- **Excerpted text**
◆ ◆ ◆ ◆ ◆
Postimperial Transitions: The End of Hellenistic Empires

Saturday, January 4, 2025: 4:30 PM
Riverside Ballroom (Sheraton New York)
Lara Fabian, University of California, Los Angeles
As has long been recognized, the idea of a “Hellenistic world” is a slippery concept – defined at once temporally and culturally – and one that elides the very different internal characteristics of the major Hellenistic empires and many smaller kingdoms that arose in this period. And nevertheless, it has also proven to be an indispensable analytical category, allowing the period to emerge not just as an interregnum between Classical Greece and the rise of Rome, but rather as a vibrant and innovative time in its own right. However, discussions of the ends of these Hellenistic empires are generally marked, even today, by their focus on the role of crisis as a driving factor in state decline.

Moving away from such biological descriptions of imperial decay, this paper develops a model for comparing the political evolutions that accompanied the end of the Hellenistic period in both the major Hellenistic empires and in smaller independent kingdoms, tracing three different transitional patterns (absorption, dissolution, expansion) happening at different time scales across the wider space. This model lets us consider two key points: (1) the range of local responses to shifts of power in the final century and a half BCE, rooted both in structural characteristics of Hellenistic power and its different instantiations, and also in variable historical contingencies; and (2) how later historiographic traditions have colored present understandings of these responses.

The question of how this period ended, and indeed whether “end” is the right word to describe this transformation, provides an opportunity to reflect on the spatial and temporal borders of the Hellenistic world. At the same time, the approach draws out features of the Hellenistic period that would continue to echo even after the rise of the next phase of supra-regional powers.
◆ ◆ ◆ ◆ ◆
Saved data entries:
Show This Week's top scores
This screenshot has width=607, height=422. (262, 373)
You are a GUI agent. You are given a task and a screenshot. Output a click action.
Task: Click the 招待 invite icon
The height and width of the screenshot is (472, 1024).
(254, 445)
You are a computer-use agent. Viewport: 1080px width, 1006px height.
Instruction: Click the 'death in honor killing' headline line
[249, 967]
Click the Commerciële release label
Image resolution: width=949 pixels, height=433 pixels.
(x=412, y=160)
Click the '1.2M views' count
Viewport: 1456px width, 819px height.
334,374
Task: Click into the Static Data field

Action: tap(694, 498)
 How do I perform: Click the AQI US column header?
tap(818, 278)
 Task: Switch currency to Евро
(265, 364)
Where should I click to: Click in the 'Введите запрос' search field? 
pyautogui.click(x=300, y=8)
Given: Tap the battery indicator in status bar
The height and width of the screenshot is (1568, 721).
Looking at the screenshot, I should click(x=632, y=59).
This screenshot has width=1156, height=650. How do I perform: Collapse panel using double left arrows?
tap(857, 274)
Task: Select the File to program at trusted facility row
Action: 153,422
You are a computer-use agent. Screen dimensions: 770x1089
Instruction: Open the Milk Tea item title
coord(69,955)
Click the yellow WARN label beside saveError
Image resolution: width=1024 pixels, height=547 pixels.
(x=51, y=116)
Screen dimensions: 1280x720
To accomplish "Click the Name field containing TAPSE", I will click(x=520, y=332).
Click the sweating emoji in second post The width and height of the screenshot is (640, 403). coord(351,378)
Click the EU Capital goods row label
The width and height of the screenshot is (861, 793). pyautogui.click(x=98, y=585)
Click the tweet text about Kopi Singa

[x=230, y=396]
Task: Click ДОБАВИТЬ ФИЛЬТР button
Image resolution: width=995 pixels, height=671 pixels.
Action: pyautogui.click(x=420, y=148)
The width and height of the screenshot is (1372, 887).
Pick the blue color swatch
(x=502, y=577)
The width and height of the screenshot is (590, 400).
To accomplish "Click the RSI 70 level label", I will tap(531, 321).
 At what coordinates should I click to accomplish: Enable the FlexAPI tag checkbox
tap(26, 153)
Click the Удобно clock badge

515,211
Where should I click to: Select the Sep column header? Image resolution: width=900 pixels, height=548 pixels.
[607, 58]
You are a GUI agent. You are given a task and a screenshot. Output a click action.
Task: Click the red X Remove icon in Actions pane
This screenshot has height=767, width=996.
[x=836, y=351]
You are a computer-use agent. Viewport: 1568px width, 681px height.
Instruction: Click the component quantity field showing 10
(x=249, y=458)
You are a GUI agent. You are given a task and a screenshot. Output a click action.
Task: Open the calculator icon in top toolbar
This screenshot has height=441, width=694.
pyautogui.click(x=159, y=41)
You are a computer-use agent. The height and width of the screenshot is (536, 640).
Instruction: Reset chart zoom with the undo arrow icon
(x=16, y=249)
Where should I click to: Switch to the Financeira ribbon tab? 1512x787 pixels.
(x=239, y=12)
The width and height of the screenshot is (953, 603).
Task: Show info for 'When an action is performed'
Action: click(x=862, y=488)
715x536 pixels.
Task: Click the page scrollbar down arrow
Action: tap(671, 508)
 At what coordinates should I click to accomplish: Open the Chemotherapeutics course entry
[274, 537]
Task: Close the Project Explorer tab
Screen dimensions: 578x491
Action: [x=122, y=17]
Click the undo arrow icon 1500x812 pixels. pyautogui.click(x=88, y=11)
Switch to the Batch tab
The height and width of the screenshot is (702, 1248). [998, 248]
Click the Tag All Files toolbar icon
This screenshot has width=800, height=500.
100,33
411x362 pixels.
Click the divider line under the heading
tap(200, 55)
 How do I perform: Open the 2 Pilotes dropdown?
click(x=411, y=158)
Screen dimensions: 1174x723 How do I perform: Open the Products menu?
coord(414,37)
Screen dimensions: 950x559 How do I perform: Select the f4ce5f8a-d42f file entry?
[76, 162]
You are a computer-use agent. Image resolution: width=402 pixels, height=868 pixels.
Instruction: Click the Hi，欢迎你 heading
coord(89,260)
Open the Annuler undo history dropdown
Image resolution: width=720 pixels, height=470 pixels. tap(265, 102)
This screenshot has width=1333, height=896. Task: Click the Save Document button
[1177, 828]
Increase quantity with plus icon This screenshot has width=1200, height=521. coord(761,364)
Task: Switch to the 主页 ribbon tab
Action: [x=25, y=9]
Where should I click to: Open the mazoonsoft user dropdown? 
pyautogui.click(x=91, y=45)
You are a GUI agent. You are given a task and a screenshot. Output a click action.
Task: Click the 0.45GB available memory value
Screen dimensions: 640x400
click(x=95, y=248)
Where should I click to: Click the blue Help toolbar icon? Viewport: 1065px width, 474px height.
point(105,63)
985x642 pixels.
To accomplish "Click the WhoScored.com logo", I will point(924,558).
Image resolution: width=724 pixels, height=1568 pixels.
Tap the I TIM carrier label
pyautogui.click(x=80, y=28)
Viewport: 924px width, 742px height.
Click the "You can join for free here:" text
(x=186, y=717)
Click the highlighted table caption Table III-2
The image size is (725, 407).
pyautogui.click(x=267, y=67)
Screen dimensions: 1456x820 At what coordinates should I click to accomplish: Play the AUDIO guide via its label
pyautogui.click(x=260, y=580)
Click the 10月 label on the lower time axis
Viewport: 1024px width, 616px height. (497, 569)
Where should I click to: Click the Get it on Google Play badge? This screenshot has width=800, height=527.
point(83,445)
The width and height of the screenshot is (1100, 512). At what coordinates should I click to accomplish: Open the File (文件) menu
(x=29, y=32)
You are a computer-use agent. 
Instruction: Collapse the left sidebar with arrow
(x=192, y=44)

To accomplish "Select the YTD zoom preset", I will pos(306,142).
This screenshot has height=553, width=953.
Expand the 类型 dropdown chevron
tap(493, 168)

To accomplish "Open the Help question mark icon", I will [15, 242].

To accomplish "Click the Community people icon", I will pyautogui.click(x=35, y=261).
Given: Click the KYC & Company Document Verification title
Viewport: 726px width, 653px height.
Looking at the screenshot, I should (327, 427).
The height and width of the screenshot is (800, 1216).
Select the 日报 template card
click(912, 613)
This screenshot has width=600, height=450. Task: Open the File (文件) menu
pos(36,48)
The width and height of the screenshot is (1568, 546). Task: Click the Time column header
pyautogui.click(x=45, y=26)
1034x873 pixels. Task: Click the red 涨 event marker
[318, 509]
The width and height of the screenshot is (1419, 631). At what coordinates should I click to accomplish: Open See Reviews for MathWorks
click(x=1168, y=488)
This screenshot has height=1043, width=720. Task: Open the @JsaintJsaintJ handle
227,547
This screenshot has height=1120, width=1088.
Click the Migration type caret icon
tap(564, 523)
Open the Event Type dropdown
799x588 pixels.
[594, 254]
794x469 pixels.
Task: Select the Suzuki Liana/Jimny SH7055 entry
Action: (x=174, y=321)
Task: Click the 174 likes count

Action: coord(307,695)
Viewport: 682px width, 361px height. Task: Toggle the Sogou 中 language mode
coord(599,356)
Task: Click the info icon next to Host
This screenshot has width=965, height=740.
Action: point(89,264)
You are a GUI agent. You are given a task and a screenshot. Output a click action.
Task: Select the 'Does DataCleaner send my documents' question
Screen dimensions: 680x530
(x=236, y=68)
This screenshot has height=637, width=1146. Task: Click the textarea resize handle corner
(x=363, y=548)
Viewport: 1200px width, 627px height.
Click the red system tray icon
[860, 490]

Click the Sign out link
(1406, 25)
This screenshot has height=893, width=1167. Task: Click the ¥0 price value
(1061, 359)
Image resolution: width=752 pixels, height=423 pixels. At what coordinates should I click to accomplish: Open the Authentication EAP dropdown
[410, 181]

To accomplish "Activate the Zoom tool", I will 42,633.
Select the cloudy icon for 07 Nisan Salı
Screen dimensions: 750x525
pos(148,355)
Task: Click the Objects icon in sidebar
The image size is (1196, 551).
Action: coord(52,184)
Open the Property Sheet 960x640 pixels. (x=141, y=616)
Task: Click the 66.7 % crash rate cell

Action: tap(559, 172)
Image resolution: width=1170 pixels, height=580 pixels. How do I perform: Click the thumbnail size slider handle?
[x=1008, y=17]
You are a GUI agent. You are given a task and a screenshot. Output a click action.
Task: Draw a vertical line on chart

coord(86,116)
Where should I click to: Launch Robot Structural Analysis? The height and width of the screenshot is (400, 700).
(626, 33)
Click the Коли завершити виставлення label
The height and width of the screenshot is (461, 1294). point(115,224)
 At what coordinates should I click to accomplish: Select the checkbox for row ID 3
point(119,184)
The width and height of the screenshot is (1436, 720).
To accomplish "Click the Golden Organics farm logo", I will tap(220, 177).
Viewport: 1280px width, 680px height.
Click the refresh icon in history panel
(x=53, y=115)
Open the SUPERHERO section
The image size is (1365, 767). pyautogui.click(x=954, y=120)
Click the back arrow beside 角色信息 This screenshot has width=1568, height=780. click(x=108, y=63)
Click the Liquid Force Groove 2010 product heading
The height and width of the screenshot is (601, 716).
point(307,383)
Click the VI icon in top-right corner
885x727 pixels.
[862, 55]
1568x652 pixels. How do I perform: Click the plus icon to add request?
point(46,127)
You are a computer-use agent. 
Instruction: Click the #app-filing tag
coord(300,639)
◆ ◆ ◆ ◆ ◆
- **Try it**
For each statement below, say yes or no to whether the abstract on Hellenistic empires supports it, and quote the words from the abstract that decide it. 1. The paper treats crisis as the driving factor in the decline of the Hellenistic empires. 2. The model traces the transitional patterns of absorption, dissolution, and expansion. 3. The session is held on a Sunday.

- **Written response**
1. No: "Moving away from such biological descriptions of imperial decay"
2. Yes: "tracing three different transitional patterns (absorption, dissolution, expansion)"
3. No: "Saturday, January 4, 2025: 4:30 PM"